The rodeo is Brady’s refuge, but his doctor has told him he’s one injury away from suffering a fate that might leave him in a condition similar to that of Lane (Lane Scott)—paralyzed after a rodeo accident and unable to communicate audibly—or worse. That doesn’t keep Brady from regularly visiting Lane, or from interceding on his behalf in prayer. In one scene, Brady and his rodeo buddies sit around an outdoor fire talking about Lane, and one of them says it’s “best if we say a prayer every day for the guy.” The men promptly remove their hats and do just that. Amid the majesty of their surroundings, acknowledgement of God never raises an eyebrow, and while the characters don’t express a deep doctrinal understanding in The Rider, they recognize a basic truth. “I believe God gives each of us a purpose,” Brady says. “For a horse, it’s to run across the prairie. For cowboys, it’s to ride.”
But what does a man do when that purpose might be taken away from him? The film is at its best in addressing how Brady handles the challenge of a hard providence. When his father tells Brady, “We have to play the cards we’re dealt. Some dreams aren’t meant to be,” the son hits back, remembering years of tough-guy, up-by-your-bootstraps bromides his dad instilled in Brady as a boy. “What happened to ‘cowboy up’? ‘Grit your teeth’? ‘Be a man’?” Brady pointedly asks his father.
The Rider examines what masculinity means—not just in rural America, but anywhere—and shows what happens when difficult realities bump up against platitudes. Yet those heated arguments between Brady and his father are far from the film’s only emotional moments—or its only emotional temperature. The Rider also provides a picture of perseverance and compassion. Brady may know that God has a purpose for his life. The challenge, as The Rider so beautifully shows, is figuring out what that purpose might be when it turns out that your plans are not His.

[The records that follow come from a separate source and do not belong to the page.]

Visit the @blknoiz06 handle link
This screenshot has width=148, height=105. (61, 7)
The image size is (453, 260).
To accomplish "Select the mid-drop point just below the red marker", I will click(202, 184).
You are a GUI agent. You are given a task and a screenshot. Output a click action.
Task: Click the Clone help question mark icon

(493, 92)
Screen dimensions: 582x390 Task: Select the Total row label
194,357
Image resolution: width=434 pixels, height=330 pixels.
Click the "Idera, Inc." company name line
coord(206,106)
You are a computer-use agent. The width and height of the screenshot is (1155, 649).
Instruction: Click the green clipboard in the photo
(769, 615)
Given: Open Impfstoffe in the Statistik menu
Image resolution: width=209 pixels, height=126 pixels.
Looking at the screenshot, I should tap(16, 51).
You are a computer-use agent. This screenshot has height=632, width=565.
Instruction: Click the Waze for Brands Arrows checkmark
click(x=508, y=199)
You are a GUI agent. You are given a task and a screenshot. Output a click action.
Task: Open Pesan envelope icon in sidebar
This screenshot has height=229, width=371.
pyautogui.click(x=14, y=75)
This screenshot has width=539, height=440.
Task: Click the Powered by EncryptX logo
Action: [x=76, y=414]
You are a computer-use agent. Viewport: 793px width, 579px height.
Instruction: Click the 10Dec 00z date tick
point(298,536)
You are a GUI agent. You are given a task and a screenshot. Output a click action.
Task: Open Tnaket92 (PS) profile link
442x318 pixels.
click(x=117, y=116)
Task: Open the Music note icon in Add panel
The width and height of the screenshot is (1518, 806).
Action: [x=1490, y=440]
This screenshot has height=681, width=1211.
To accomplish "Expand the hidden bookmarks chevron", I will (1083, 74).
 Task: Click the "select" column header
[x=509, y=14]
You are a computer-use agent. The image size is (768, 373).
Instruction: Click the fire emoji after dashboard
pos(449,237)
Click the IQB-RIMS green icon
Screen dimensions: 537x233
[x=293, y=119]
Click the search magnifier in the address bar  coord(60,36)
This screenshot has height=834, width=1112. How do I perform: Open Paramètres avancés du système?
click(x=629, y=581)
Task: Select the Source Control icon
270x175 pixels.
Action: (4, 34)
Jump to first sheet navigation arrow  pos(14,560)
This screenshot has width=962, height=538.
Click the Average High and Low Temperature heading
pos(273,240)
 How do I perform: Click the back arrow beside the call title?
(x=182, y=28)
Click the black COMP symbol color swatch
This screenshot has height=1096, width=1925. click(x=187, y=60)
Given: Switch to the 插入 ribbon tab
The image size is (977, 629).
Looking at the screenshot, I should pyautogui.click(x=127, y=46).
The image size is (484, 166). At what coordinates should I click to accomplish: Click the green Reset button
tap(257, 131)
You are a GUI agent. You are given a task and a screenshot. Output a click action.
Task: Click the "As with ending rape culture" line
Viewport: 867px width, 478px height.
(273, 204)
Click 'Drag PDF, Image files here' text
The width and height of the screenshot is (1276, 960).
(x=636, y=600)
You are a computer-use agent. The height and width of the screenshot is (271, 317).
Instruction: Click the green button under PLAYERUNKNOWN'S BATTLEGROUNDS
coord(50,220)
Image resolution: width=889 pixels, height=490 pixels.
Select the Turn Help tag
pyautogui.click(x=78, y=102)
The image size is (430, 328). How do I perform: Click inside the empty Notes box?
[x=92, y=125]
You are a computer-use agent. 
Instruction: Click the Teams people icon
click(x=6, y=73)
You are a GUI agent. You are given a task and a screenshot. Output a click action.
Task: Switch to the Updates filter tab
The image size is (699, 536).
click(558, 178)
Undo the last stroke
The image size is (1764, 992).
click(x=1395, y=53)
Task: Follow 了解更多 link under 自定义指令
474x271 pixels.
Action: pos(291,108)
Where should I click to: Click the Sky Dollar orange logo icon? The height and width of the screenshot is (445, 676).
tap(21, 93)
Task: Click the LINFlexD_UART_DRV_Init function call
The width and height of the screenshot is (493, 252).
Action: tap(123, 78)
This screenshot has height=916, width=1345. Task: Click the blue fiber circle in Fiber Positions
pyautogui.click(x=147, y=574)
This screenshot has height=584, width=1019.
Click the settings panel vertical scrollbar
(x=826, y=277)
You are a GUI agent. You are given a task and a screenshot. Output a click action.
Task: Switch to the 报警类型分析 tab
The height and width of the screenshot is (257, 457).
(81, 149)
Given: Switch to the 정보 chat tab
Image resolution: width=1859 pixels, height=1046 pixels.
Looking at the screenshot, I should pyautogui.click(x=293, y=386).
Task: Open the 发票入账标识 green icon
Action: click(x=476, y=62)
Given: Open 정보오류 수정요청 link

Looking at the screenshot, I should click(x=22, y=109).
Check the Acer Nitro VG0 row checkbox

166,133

Elevated by the beauty of the film’s locations (it was shot on the Pine Ridge Reservation in South Dakota) and the naturalistic performances from the Jandreaus (nonprofessional actors who play fictionalized versions of themselves) and the rest of the cast, The Rider is exceptional. Its depiction of a lived-in faith for characters who recognize a Guiding Hand behind all things is rare enough for American cinema. That those beliefs are expressed in a film of such natural beauty makes The Rider a uniquely moving cinematic experience.